Muni-Wise, New Year’s Eve Is a Bust

Municipals were unchanged during Thursday’s abbreviated session, ahead of a full market close Friday in observance of New Year’s Day.

“We’re totally quiet,” a trader in New York said. “It’s New Year’s Eve, there’s hardly anyone here, and it’s an early close. That’s a recipe for nothing happening. We’re just unchanged, waiting to get out of here and go home.”

“It’s flat,” a trader in Los Angeles said. “There’s really nothing going on. I’m not really seeing much trading at all.”

The Treasury market was weaker Thursday. The yield on the benchmark 10-year note opened at 3.79% and was quoted near the end of the session at 3.86%. The yield on the two-year note opened at 1.08% and was quoted near the end of the session at 1.17%. The yield on the 30-year bond was quoted near the end of the session at 4.66% after opening at 4.61%.

As of Wednesday’s close, the triple-A muni scale in 10 years was at 78.4% of comparable Treasuries and 30-year munis were 89.4% of comparable Treasuries, according to Municipal Market Data, while 30-year tax-exempt triple-A rated general obligation bonds were at 92.6% of the comparable London Interbank Offered Rate.

The Municipal Securities Rulemaking Board reported 25,038 trades of 10,264 separate issues for volume of $8.08 billion Wednesday. Most active was California’s Moulton-Nigel Water District 6.9s of 2039, which traded 189 times at a high of 101.000 and a low of 97.877.

In economic data released Thursday, initial jobless claims dropped by 22,000 to 432,000 for the week ending Dec. 26, the lowest number of initial claims reported for any week this year.

Continuing claims dropped by 57,000 to 4.981 million in the week ending Dec. 19 and are at their lowest level since early February. They have steadily dropped from a high of 6.904 million in late June.

Economists had expected 460,000 in initial claims for the week ending Dec. 26, while they had expected 5.110 million in continuing claims for the week ending Dec. 19, according to the median estimate from Thomson Reuters.

Next week, a slate of economic data is set for release, including Friday’s December non-farm payrolls number.

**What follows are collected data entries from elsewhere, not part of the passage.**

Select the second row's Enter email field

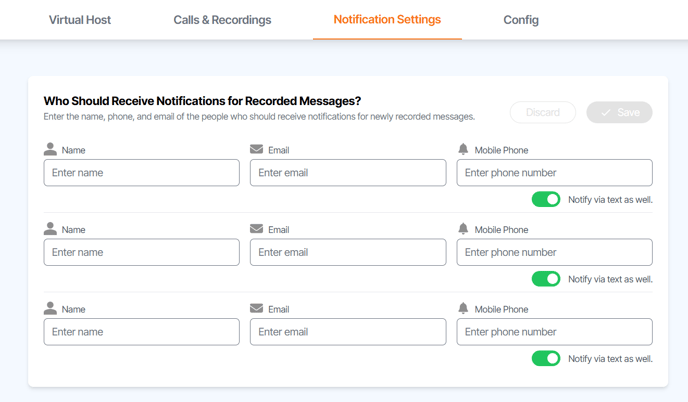348,252
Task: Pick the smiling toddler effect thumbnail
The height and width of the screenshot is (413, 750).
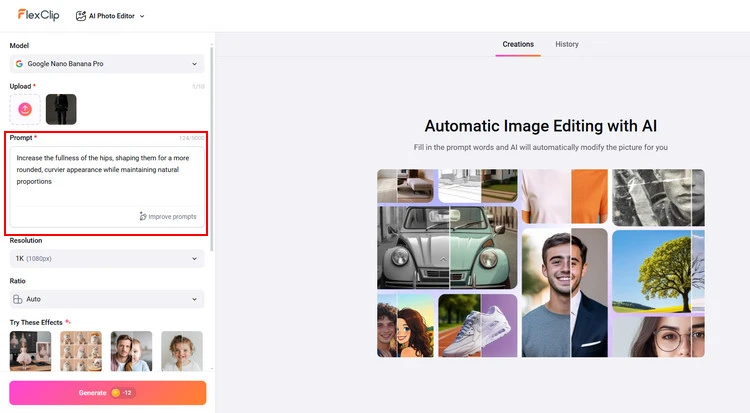Action: [x=182, y=351]
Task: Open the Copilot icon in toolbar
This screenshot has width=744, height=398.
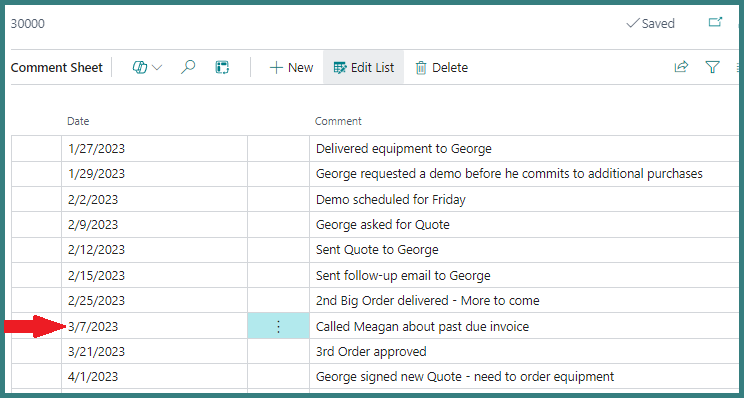Action: (140, 67)
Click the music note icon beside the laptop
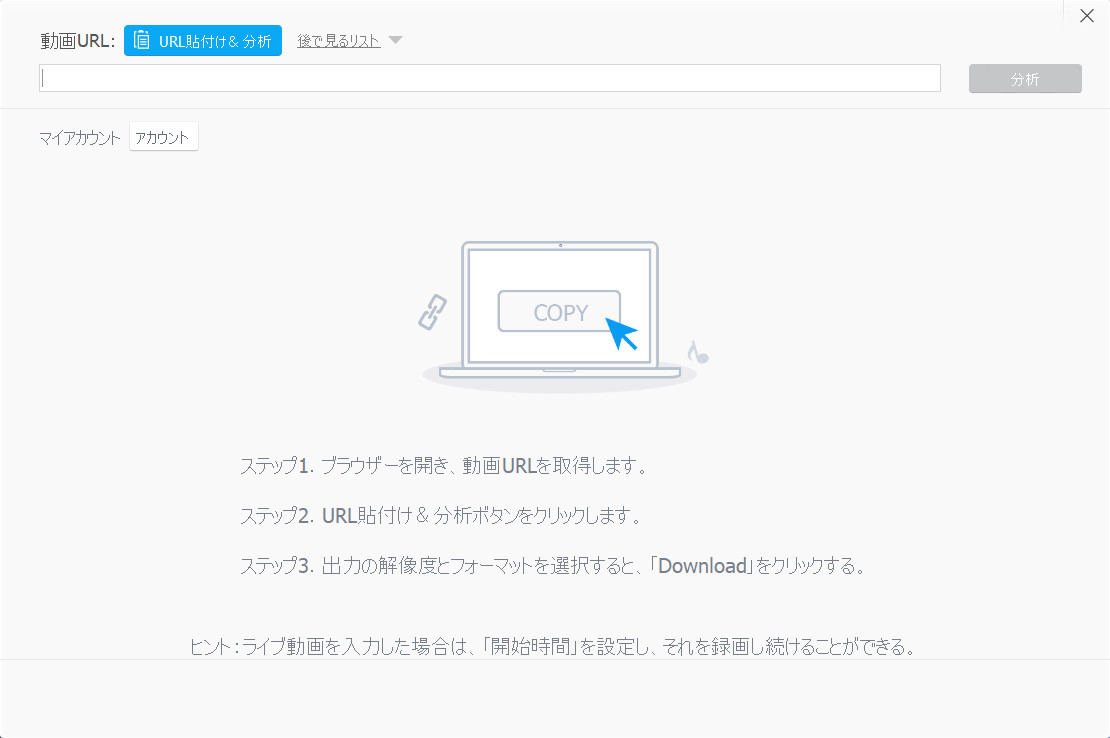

Economists polled by Thomson are predicting a loss of 23,000 jobs.

In a report, Guy LeBas, fixed-income strategist at Janney Montgomery Scott LLC, wrote that “the final payrolls result of 2009 is likely to show that the total number of jobs in the domestic economic declined by a total of 4.1 million during the year.”

“That would mark far and away the worst year for payrolls in the history contemporary data collection, with 2008 ranking as a distant second; adjusting for population growth, however, 1945’s job losses exceeded 2009’s by a sizeable margin,” LeBas wrote.

“For December, the question, as always, is whether the increase in holiday employment exceeded or fell below seasonal adjustments. Given mixed expectations for holiday retail activity and the large number of stores that closed their doors in 2009, we tend to believe that seasonal employment will fall somewhat short of the adjustments, leading to a slight disappointment versus consensus in total payrolls numbers.”